Original artwork for Li'l Abner comic strip, June 25, 1936, inscribed to Ed Dodd by Al Capp (artist); Ed Dodd (cartoonist) - 1936

Original artwork for Li'l Abner comic strip, June 25, 1936, inscribed to Ed Dodd

by Al Capp (artist); Ed Dodd (cartoonist)

  • Used
  • Signed
N.p.: N.p., 1936. Original four-panel artwork by Al Capp, dated June 25, 1936, of his seminal comic strip Li'l Abner. INSCRIBED to fellow cartoonist Ed Dodd in holograph ink on bottom margin: "To Ed Dodd / with good wishes / Al Capp." Manuscript notation in pencil along top margin: "4. It'll Do - Plenty!" and "6-25" in blue holograph pencil under first panel. A tremendous association between two of the most beloved and prolific comic strip artists of the twentieth century.

An early strip by Capp, this features Hattie Haggle,"richest woman in New York," having her nurse randomly picking a county directory to find someone to spitefully give her money away to. It is, of course, Dogpatch County, Kentucky, home of Li'l Abner.

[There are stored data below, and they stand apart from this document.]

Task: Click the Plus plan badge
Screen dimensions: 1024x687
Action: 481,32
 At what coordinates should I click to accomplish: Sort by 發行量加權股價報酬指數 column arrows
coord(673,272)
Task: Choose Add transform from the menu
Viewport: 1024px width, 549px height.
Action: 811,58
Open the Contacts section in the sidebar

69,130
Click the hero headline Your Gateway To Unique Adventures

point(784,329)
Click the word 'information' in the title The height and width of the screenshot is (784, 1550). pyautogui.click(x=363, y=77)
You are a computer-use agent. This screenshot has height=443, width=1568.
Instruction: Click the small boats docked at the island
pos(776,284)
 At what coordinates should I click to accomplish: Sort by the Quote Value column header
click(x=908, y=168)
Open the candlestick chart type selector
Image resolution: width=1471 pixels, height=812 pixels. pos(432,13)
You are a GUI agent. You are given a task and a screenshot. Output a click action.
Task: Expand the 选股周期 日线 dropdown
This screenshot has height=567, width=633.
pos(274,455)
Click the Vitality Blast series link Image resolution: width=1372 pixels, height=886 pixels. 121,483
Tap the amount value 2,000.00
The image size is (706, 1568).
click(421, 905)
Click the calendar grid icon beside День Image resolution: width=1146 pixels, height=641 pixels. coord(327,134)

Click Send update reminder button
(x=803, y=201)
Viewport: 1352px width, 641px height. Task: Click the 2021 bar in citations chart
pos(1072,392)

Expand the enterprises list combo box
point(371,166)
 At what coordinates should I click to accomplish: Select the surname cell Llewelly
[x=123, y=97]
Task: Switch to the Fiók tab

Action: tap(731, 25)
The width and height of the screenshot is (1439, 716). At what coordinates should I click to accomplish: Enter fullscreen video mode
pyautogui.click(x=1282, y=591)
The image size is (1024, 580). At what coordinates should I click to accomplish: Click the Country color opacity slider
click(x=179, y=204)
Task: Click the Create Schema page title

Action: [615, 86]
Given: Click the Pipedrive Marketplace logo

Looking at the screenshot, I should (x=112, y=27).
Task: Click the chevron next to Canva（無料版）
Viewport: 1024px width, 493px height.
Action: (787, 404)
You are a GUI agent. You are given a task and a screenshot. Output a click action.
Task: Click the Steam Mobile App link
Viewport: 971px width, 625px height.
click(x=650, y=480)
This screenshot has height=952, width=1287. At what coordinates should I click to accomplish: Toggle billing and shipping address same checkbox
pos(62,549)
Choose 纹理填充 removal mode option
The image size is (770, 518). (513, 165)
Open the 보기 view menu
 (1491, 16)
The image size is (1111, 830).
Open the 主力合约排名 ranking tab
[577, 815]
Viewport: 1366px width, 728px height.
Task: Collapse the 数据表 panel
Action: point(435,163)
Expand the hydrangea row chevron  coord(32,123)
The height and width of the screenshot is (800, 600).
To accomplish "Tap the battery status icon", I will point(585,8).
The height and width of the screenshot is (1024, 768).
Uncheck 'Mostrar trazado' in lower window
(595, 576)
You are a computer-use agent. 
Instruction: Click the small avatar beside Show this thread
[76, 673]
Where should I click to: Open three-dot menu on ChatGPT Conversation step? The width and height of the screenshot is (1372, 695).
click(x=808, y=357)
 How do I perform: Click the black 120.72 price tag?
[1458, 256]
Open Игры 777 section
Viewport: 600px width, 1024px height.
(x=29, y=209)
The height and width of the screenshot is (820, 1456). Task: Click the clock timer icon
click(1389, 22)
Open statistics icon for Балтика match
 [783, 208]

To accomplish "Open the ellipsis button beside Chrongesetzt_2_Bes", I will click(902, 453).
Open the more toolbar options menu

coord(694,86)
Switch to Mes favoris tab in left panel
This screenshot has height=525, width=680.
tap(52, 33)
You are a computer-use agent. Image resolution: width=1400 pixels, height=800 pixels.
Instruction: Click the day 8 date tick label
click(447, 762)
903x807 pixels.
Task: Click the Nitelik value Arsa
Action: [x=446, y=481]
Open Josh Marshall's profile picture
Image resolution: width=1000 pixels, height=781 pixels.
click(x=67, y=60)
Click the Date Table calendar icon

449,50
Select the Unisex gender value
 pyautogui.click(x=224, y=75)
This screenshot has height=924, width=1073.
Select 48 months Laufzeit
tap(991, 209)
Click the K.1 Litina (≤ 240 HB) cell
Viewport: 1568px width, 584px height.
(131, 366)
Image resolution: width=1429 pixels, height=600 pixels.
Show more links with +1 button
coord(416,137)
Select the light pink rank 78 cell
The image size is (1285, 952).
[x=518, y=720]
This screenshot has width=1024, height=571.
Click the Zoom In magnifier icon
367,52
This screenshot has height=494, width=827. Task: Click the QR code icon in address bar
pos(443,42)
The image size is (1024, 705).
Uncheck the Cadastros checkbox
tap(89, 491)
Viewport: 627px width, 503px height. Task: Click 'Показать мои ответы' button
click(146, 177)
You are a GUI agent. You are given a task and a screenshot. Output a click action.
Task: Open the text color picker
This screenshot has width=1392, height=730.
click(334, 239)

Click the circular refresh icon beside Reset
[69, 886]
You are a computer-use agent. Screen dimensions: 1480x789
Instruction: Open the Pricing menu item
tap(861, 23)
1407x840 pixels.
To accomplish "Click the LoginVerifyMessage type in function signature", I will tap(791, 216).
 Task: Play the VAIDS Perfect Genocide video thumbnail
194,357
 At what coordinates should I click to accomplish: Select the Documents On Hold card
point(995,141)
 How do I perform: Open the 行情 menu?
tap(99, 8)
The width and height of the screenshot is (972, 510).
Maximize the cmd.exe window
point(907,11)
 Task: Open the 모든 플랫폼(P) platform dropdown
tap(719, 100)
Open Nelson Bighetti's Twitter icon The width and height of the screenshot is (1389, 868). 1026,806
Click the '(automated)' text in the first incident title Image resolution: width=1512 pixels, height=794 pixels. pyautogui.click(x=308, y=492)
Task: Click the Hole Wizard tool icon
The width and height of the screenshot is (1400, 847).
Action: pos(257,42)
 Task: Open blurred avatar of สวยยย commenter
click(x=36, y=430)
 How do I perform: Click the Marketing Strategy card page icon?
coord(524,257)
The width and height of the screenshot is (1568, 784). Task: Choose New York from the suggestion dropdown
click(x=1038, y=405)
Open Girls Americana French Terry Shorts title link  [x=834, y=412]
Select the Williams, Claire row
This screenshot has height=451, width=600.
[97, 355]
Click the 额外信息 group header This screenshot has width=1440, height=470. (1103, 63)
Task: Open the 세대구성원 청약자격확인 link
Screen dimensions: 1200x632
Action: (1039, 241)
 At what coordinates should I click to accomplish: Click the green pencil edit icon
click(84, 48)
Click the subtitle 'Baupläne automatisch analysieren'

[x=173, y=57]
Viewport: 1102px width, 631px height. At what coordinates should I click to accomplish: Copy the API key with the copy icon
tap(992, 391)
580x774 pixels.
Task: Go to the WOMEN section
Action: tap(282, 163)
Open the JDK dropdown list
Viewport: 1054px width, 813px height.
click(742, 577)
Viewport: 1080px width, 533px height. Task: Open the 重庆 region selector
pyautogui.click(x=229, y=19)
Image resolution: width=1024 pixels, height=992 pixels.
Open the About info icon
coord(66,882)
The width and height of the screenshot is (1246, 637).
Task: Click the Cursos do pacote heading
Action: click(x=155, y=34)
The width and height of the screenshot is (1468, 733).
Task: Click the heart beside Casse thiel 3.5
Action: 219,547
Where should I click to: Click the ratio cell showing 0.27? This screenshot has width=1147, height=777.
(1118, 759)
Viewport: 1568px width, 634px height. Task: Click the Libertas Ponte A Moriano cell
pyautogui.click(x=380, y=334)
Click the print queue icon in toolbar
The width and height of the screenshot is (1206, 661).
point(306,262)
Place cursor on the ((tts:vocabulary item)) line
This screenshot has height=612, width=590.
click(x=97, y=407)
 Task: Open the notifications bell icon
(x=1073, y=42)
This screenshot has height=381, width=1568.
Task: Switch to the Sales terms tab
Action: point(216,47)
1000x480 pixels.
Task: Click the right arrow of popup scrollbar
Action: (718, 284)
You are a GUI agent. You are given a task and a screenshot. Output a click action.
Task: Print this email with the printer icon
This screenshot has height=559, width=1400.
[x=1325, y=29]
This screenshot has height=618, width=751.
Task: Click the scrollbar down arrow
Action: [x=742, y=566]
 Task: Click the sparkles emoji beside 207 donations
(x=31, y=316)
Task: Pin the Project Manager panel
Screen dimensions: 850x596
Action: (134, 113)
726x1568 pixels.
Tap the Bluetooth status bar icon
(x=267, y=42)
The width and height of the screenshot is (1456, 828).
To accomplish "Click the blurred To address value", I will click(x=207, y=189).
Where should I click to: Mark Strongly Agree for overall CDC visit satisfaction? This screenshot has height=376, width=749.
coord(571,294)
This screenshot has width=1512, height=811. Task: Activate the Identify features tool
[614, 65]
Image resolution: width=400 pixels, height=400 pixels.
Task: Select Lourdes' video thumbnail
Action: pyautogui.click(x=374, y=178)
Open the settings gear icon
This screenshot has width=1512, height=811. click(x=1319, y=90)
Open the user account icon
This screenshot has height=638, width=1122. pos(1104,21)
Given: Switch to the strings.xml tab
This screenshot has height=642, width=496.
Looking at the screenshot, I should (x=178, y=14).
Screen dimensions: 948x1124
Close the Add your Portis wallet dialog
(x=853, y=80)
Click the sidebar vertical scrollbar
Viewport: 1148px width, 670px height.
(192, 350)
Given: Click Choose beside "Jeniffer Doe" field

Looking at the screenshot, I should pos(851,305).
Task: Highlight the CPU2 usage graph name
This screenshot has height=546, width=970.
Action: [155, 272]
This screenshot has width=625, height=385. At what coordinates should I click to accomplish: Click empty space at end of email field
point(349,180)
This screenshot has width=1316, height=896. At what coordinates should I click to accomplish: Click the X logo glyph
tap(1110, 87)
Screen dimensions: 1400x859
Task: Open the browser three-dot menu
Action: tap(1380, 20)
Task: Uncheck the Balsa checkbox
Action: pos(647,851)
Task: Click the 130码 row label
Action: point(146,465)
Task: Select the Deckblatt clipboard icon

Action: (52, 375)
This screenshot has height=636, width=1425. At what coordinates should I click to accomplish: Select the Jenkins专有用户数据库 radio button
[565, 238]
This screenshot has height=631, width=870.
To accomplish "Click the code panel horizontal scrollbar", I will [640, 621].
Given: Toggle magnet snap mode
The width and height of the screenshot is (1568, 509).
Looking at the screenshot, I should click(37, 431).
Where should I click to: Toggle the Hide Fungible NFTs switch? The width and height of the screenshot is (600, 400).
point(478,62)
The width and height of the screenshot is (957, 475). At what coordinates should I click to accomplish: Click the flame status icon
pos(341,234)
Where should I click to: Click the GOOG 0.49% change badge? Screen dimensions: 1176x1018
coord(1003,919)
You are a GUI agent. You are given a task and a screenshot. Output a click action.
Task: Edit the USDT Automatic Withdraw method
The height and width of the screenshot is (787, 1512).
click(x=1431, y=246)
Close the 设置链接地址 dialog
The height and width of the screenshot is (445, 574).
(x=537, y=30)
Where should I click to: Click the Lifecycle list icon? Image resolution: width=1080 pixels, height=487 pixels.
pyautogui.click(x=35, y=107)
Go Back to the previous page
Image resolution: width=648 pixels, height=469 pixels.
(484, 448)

Alfred Gerald Caplin (Al Capp) was born in New Haven, Connecticut, where, at the age of nine, he was struck by a trolley car, requiring his left leg be amputated. He'd been in a coma and awoke to discover his leg removed. "I was indignant as hell about that leg," he'd say years later. Capp's notably dark, sardonic humor, as compared to his contemporaries, was likely, largely influenced by the young tragedy.

Having never received a high school diploma, Capp attended three art schools, only to be thrown out of each one for inability to pay the tuition - the Boston Museum School of Fine Arts, the Pennsylvania Academy of Fine Arts, and Designers Art School in Boston. In 1932 he moved to Greenwich Village and worked turning out advertising scripts. A year later he was working on his first single panel "Colonel Gilfeather."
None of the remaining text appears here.